WHAT THIS TASK INVOLVES: Give back, exactly as written, the lines of the listing from the top through the line holding "The width and", and nothing more. Exclude pictures.
============================================================
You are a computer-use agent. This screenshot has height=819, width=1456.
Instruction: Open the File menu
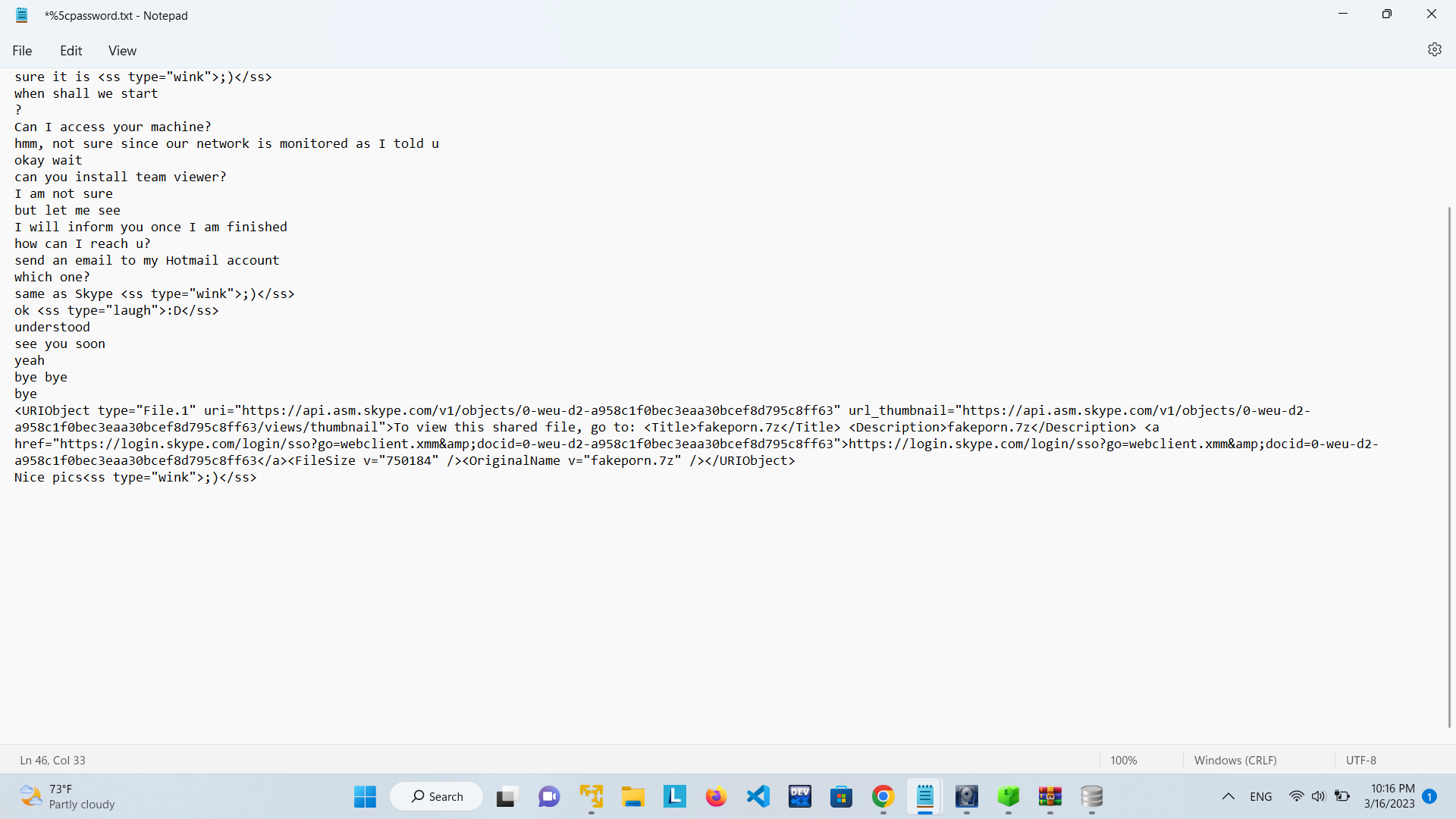point(22,51)
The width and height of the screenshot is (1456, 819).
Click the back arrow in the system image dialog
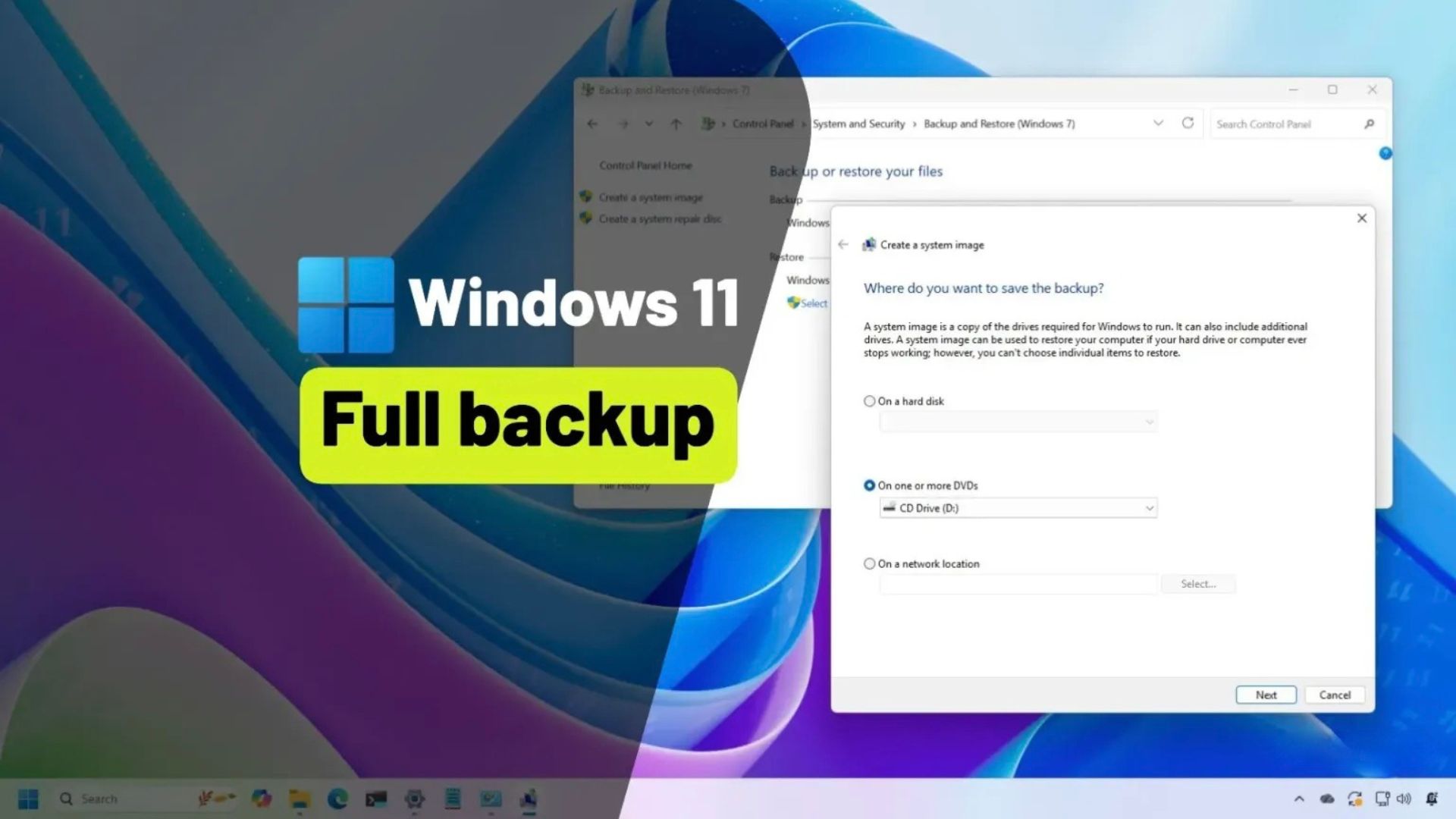point(844,244)
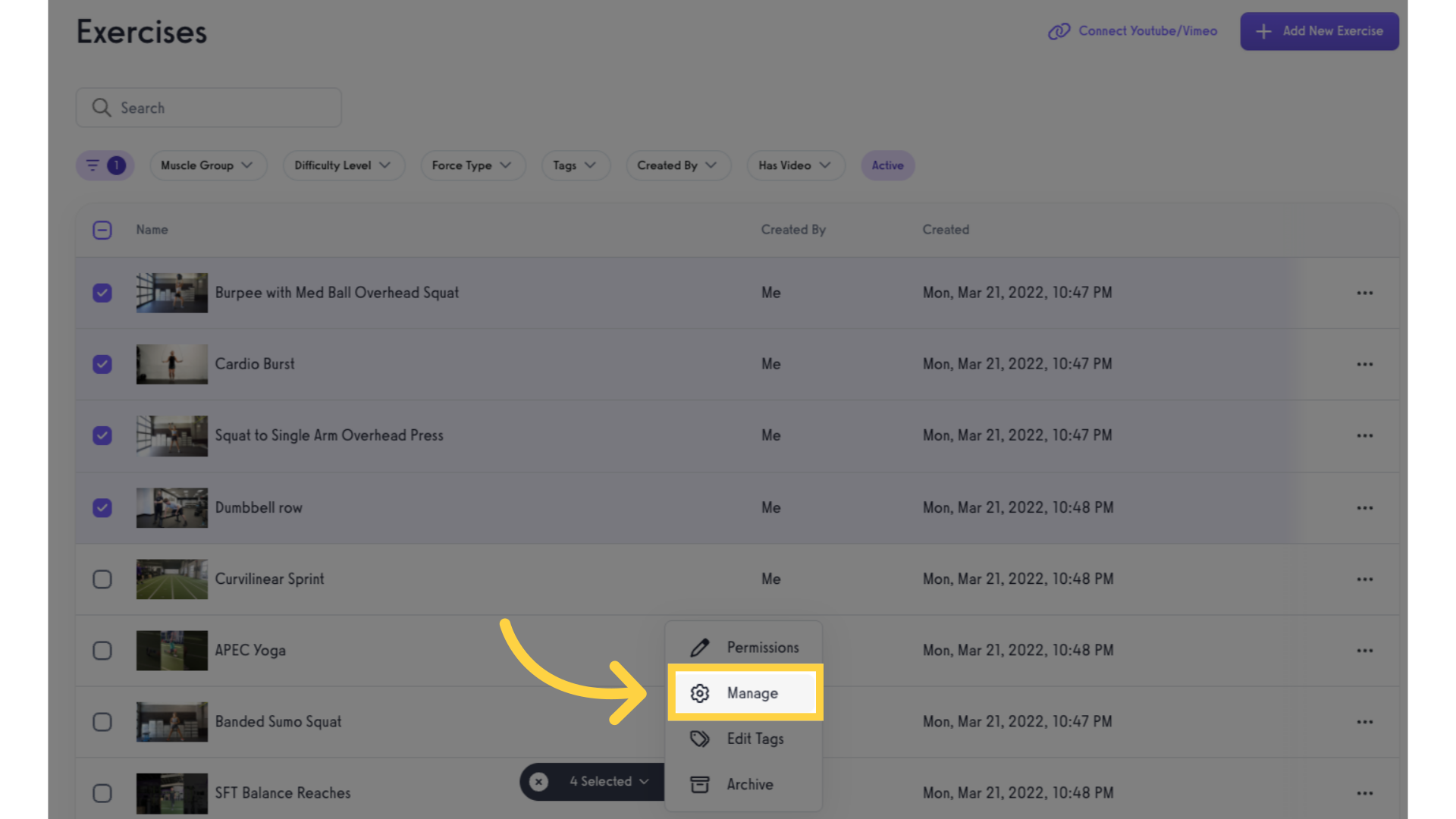Image resolution: width=1456 pixels, height=819 pixels.
Task: Open three-dot menu for Curvilinear Sprint
Action: click(1365, 579)
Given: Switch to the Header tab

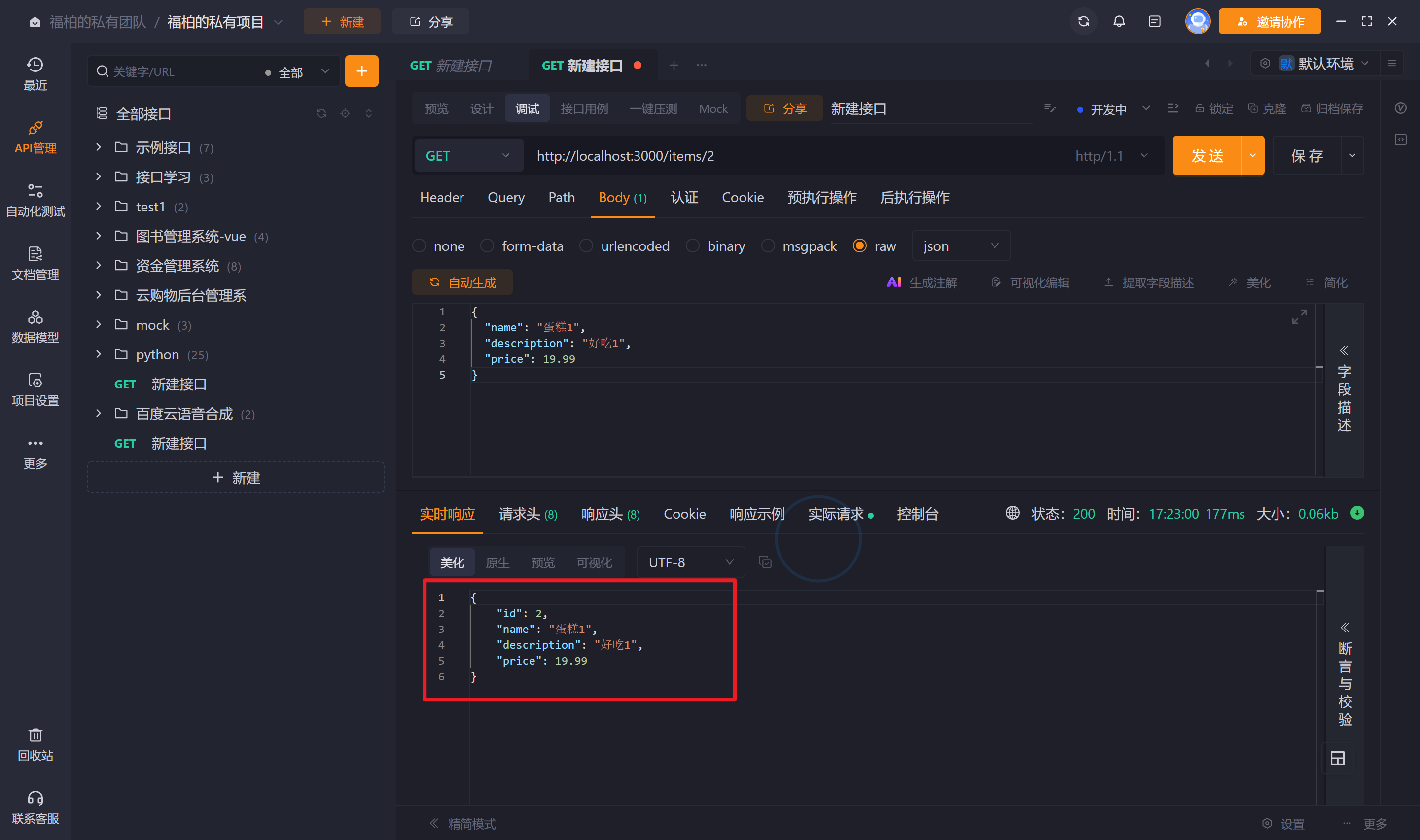Looking at the screenshot, I should pos(441,198).
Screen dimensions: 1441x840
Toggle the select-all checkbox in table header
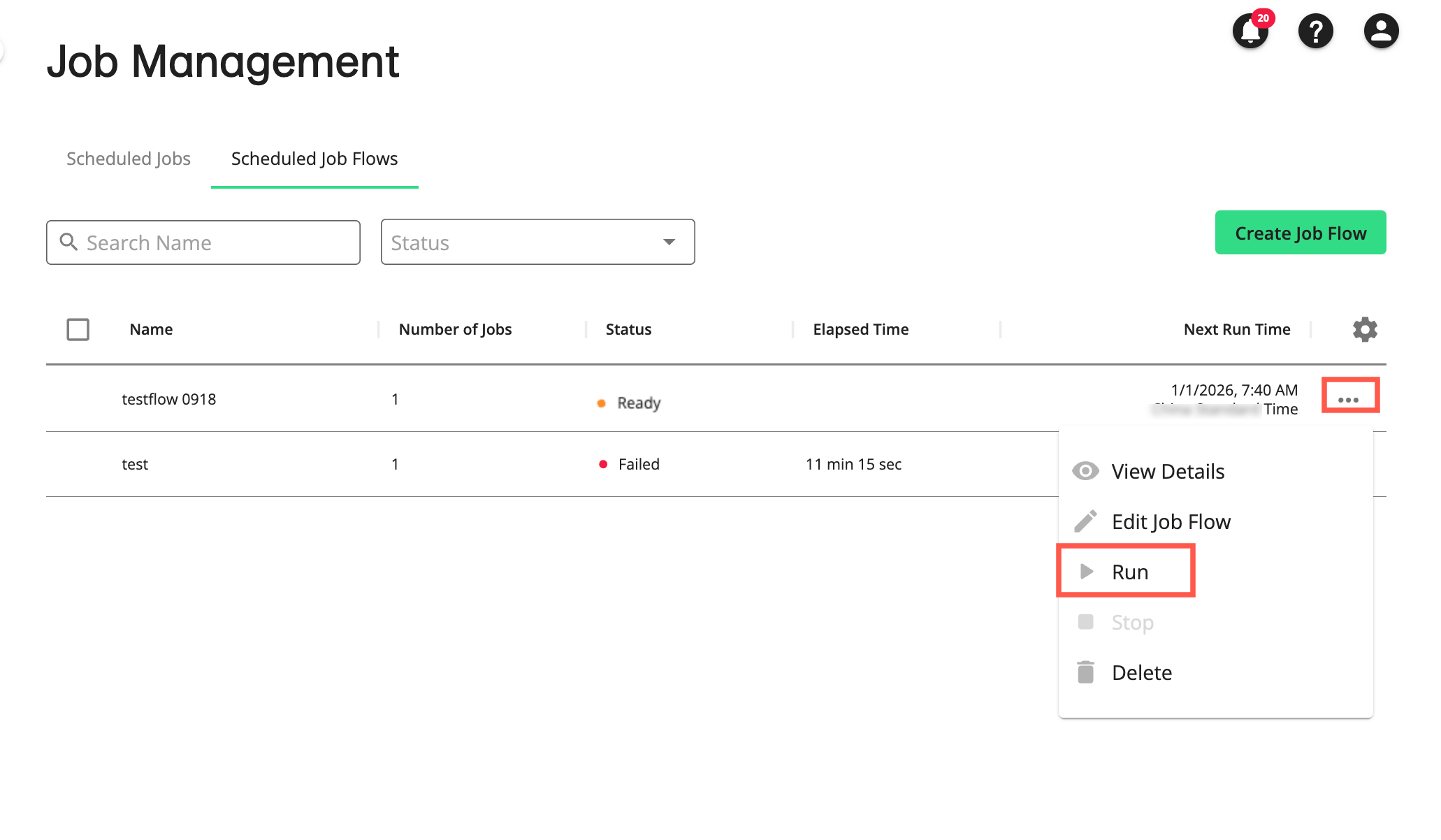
============================================================
WRITTEN ANSWER:
You are a computer-use agent. This screenshot has height=819, width=1456.
Instruction: Open the File menu
point(22,51)
The width and height of the screenshot is (1456, 819).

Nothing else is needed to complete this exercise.